======== Dataset extract ========

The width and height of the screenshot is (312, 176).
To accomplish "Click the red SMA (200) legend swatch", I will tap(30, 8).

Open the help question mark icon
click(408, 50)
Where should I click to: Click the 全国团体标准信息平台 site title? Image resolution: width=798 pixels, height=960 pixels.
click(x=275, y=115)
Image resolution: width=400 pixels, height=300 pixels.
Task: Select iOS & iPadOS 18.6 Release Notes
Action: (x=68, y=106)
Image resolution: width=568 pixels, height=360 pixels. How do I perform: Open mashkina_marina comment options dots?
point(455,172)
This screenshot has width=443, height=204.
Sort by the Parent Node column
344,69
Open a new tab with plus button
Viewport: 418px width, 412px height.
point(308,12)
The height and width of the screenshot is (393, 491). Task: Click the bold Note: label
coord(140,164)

========
======== Dataset extract ========

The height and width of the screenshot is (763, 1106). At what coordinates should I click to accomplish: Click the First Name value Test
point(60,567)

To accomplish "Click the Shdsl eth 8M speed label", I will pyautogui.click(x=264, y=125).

========

Exercise instructions: From the entries above, extract every line where the word "will" appears.

Solution to this problem:
To accomplish "Click the red SMA (200) legend swatch", I will tap(30, 8).
To accomplish "Click the Shdsl eth 8M speed label", I will pyautogui.click(x=264, y=125).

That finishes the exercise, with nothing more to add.